Deine Aufgaben.
1. Welcher Partei gehörte Hermann Scheer laut der Rede zum Zeitpunkt der Rede an?
2. Gib aus der Rede den Abschnitt von „Herr Präsident! Meine“ bis „behandelt werden könnte.“ wortgetreu wieder.

___ Untersuchter Text

Rede von
Dr.
Hermann
Scheer
- Parteizugehörigkeit zum Zeitpunkt der Rede:
(SPD)
- Letzte offizielle eingetragene Parteizugehörigkeit: (SPD)
Herr Präsident! Meine Damen und Herren! Die Frage der Atombewaffnung und — im hier vorliegenden Fall — der Atomtests eignet sich mit Sicherheit nicht für irgendeine Form von Paukenschlagdebatte, weil das Problem — das dürfte ja uns allen klar sein — viel zu ernst ist, als daß es einfach mit dem üblichen Schlagabtausch behandelt werden könnte.

______
___ Daten zur Auswertung

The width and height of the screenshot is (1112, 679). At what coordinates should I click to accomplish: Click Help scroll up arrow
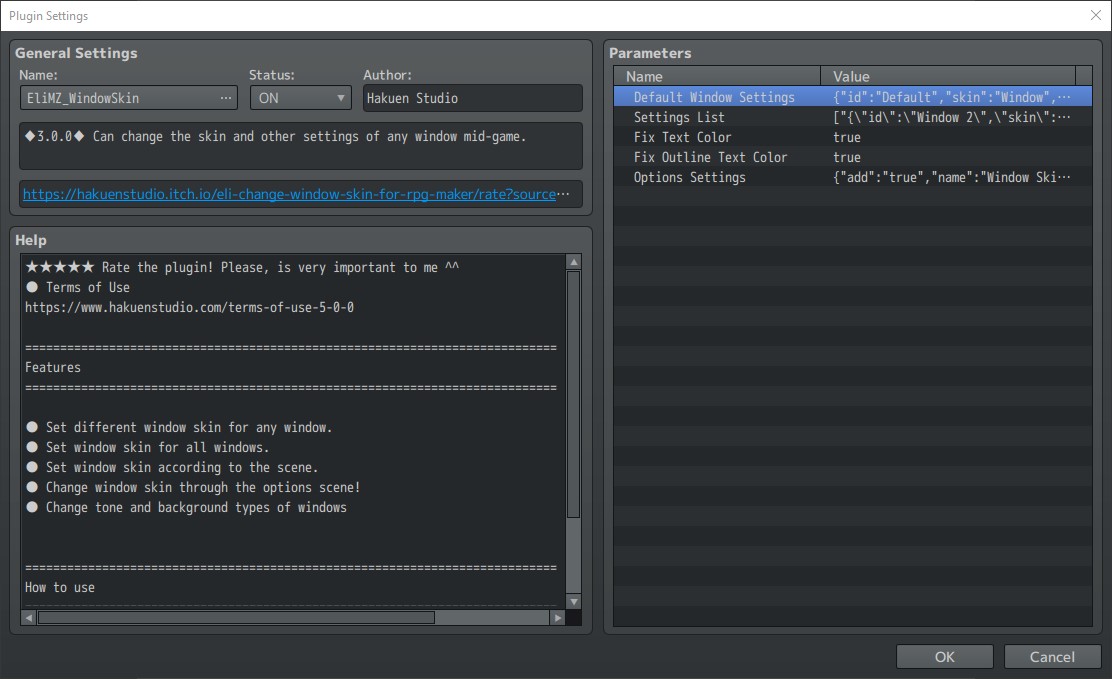coord(573,262)
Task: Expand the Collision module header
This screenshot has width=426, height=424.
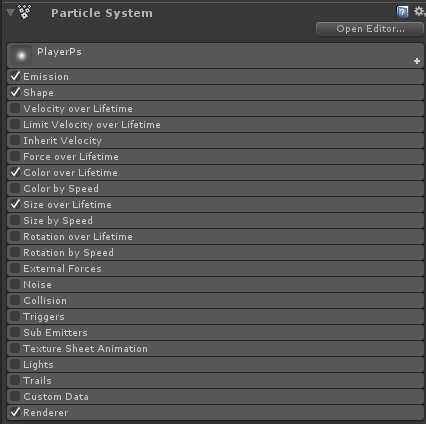Action: point(216,300)
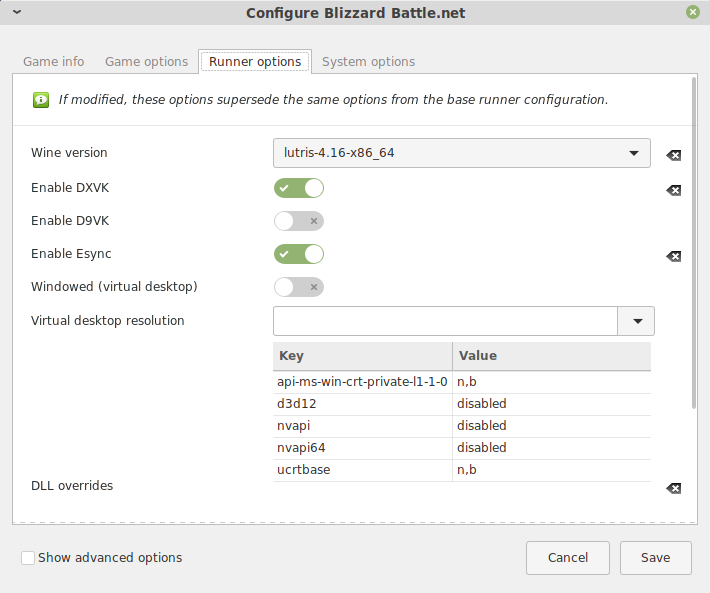Viewport: 710px width, 593px height.
Task: Toggle the Enable DXVK switch
Action: (x=299, y=188)

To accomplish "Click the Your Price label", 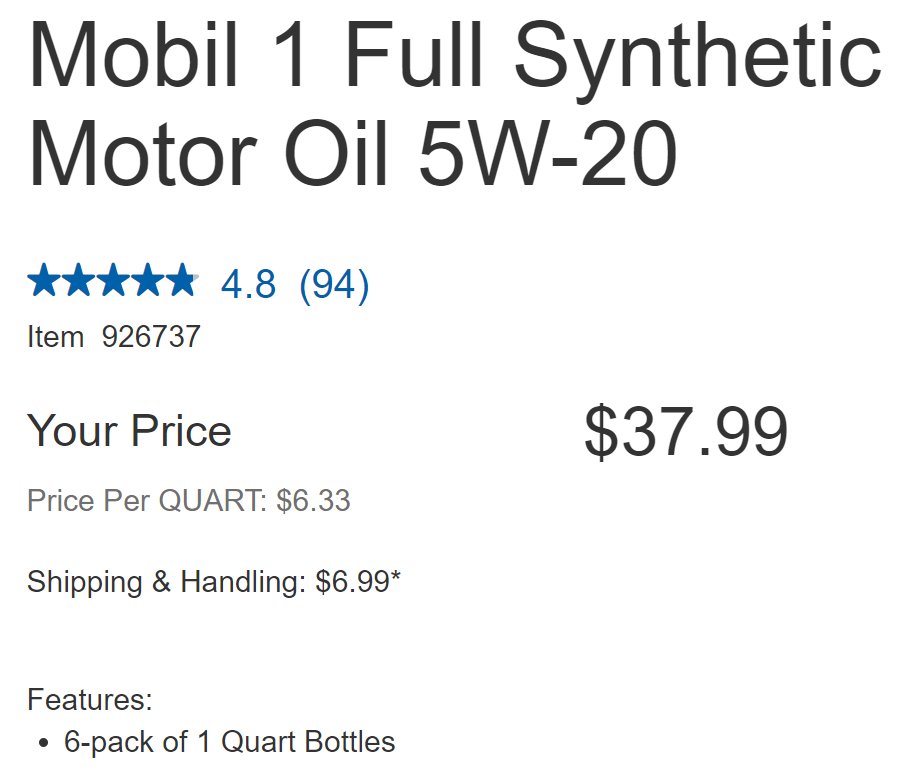I will (129, 431).
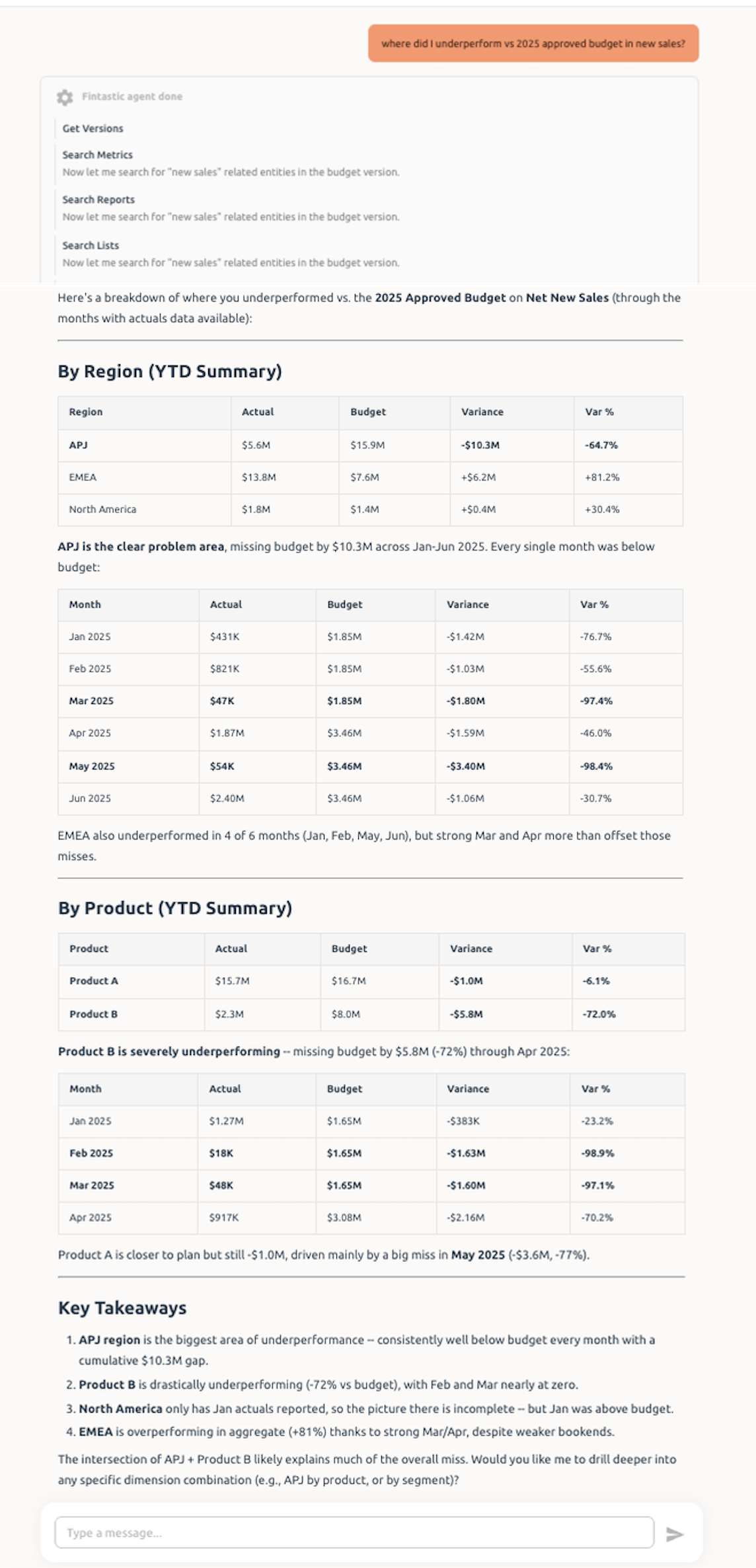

______

Lösungen.
1. Der SPD.

2.
Herr Präsident! Meine Damen und Herren! Die Frage der Atombewaffnung und — im hier vorliegenden Fall — der Atomtests eignet sich mit Sicherheit nicht für irgendeine Form von Paukenschlagdebatte, weil das Problem — das dürfte ja uns allen klar sein — viel zu ernst ist, als daß es einfach mit dem üblichen Schlagabtausch behandelt werden könnte.